This article first appeared in the Wine Talk column in the Weekend Supplement of the Jerusalem Post.

Though the Jewish people are steeped in the history of wine, spirits and liquor, the consumption has always been modest. Jews throughout history have been regarded as an abstemious people. A people that don’t drink. If you arrive at a Scottish wedding the guests will all be congregated at the bar. At a Jewish wedding, the bar is empty, because it is the food which is the attraction.

popular as the wine and many tasters arrive to taste your best and most expensive cuvée, balancing a wine glass with an overfilled plate of food. The heady bouquet of wine mingles with the wafting aromas of salt beef.

Drunkenness is not regarded well in Judaism. Noah tarnished an unblemished reputation by becoming drunk from the wine he produced. Also the story of Lot and his daughters is another Biblical story where over indulgence is an issue.

The Talmud says: When a man eats the fruit of the vine he is as gentle as a lamb; when he drinks wine he believes himself a lion; if by chance he drinks too much he grimaces like a monkey; and when he is drunk he is nothing more than a vile pig.

I suppose whereas the Ancient Greeks regarded wine and over indulgence as a divine state, and even creating a wine God called Dionysus, (Bacchus to the Romans), wine in Judaism was always measured by caution and respect.

However on Purim, you have the permission to let loose. Purim is really the only time Jews are encouraged to get drunk and it is all in the name of religion. You need to become so drunk that you can’t tell the difference between the words: ‘Blessed be Mordechai’ and ‘Cursed be Haman’.

Even in Israel where we have developed a drinks culture in the last 20 years, consumption remains pitifully low. Wine consumption is as low as 4-5 liters per head, compared to nearly 50 liters a head in some European countries. The Israeli beer industry has really developed recently with a blossoming of new microbreweries and an expanding of imports. However Israeli consumption remains a paltry 14 liters per head, which pales when compared with the144 liters per head in the Czech Republic.

Even though the slogan ‘Jews don’t drink’ has less validity these days, (certainly the vodka culture amongst young Israelis would imply otherwise), it was certainly true historically. However, conversely, Jews have always been deeply involved in the drinks trade.

Wine is an ongoing thread throughout our history, from Noah who planted the first vineyard, through Rashi, a vintner in France in the Middle Ages, to Baron Edmond de Rothschild, founder of the modern wine industry in Israel. Wherever Jews reside there has been domestic winemaking. Always. So those who talk about Israel’s first boutique wineries in the1990’s, forget that the Jewish household has always made wine to allow the family to make Kiddush. In the Old City of Jerusalem in the middle of the 19th century, there were no less than 26 wineries. The revival of wine in Israel is nothing short of a revolution, but it is not new. They were making wine in Ancient Israel 2,000 years before the vine reached France and Italy!

SUPPLIED DATA:
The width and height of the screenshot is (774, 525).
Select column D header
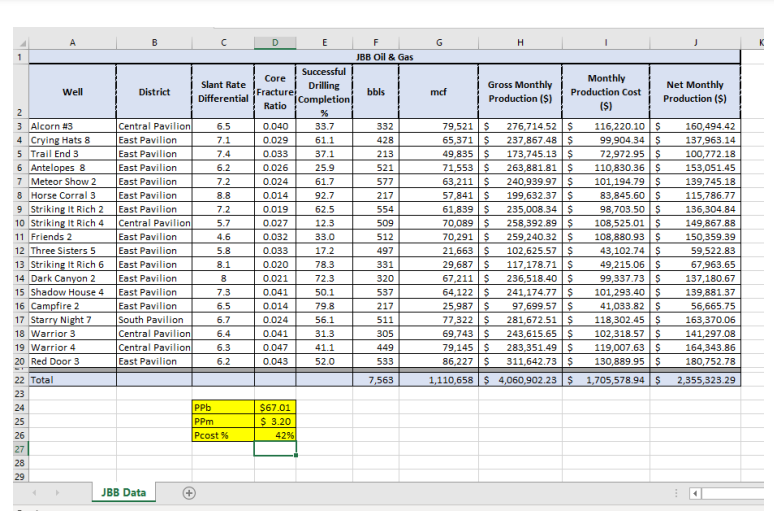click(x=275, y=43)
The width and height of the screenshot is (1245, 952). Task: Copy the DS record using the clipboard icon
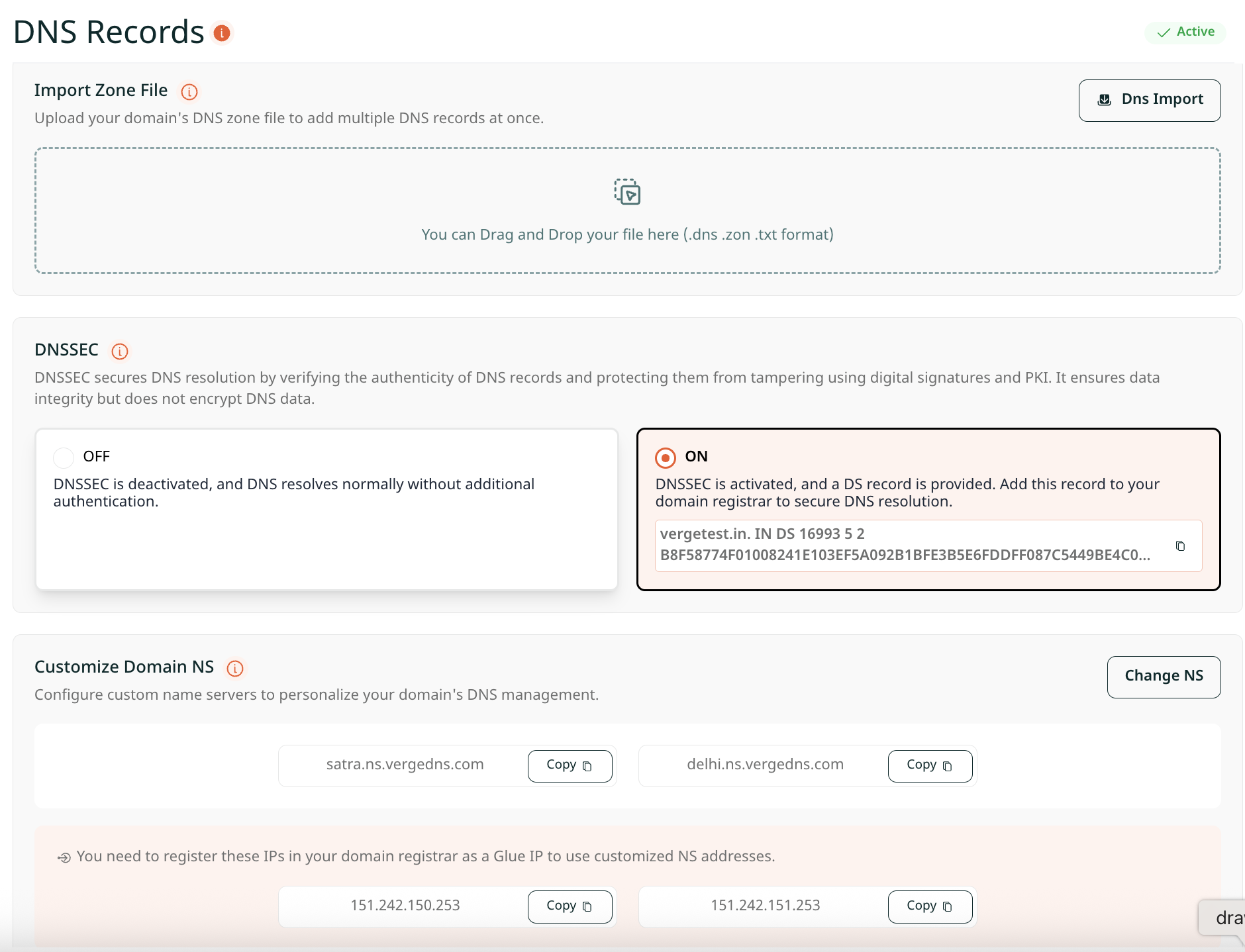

TO BE DONE:
1. Retype the wine column word for word, starting with "Drunkenness is not" and going on through "is an issue.".
2. Decide whether each statement below agrees with the wine column. Answer yes or no for each, quoting the words of the column that settle it.
(a) Wine consumption in Israel is given as 4-5 liters per head.
(b) Rashi is described as the founder of the modern wine industry in Israel.
(c) Purim is presented as one of several occasions on which Jews are encouraged to get drunk.
3. Proceed with the wine column, writing on from its final sentence.
The listing is not needed for any of this work.

OUTPUTS BY TASK:
1.
Drunkenness is not regarded well in Judaism. Noah tarnished an unblemished reputation by becoming drunk from the wine he produced. Also the story of Lot and his daughters is another Biblical story where over indulgence is an issue.

2.
(a) Yes: "Wine consumption is as low as 4-5 liters per head"
(b) No: "Baron Edmond de Rothschild, founder of the modern wine industry in Israel"
(c) No: "Purim is really the only time Jews are encouraged to get drunk"

3.
In the Middle Ages, Jews were forbidden to do many jobs, but to be distillers, brewers or Tavern keepers was not only permissible, but it almost became the preferred profession for Jews in Poland and Russia.

In America, when the country in an act of self- flagellation decided to introduce the period of Prohibition (of alcohol), it was the new immigrant Jews who became bootleggers importing and producing alcohol to break the ban. In those days the Jews were the producers and traders and the Italians were the drivers. Together they sowed the roots for the rebirth of an alcohol industry in the United States.

Seagram which became the largest spirit company in the world was founded out of the ashes of Prohibition by the Bronfman family. Sam Bronfman, the founder, was a prominent bootlegger. The whole American distribution network of Wines & Spirits is today peppered by Jewish owned companies, led by the mammoth Southern Wine & Spirits, the largest drinks distributor in the world.

For a people where drinking quantity is rarity, the association of wine with Judaism is particularly deep. For those in the wine trade, what a wonderful religion it is that encourages the purchase of wine every week in order to sanctify Shabbat. The requirement to drink four glasses at Passover, and the extra Seder Night in the Diaspora, make Passover the equivalent in sales to Christmas in the western world.

And then there is Purim when this people so associated with wine and restraint, are encouraged on one day of the year to drink with abandon.

I recommend inexpensive wines firstly because their value is better than ever. Look at the downward spiral of prices in supermarkets. Anyone who says Israeli wines are expensive should do a tour of supermarkets. Secondly they are generally easier drinking. Carmel Selected’s red wines are light, fruity, with cherry berry aromas. Barkan Classic have slightly more body and structure. Teperberg Silver has a rounded, full fruit, juicy sweetness. Hermon reds are flavorful.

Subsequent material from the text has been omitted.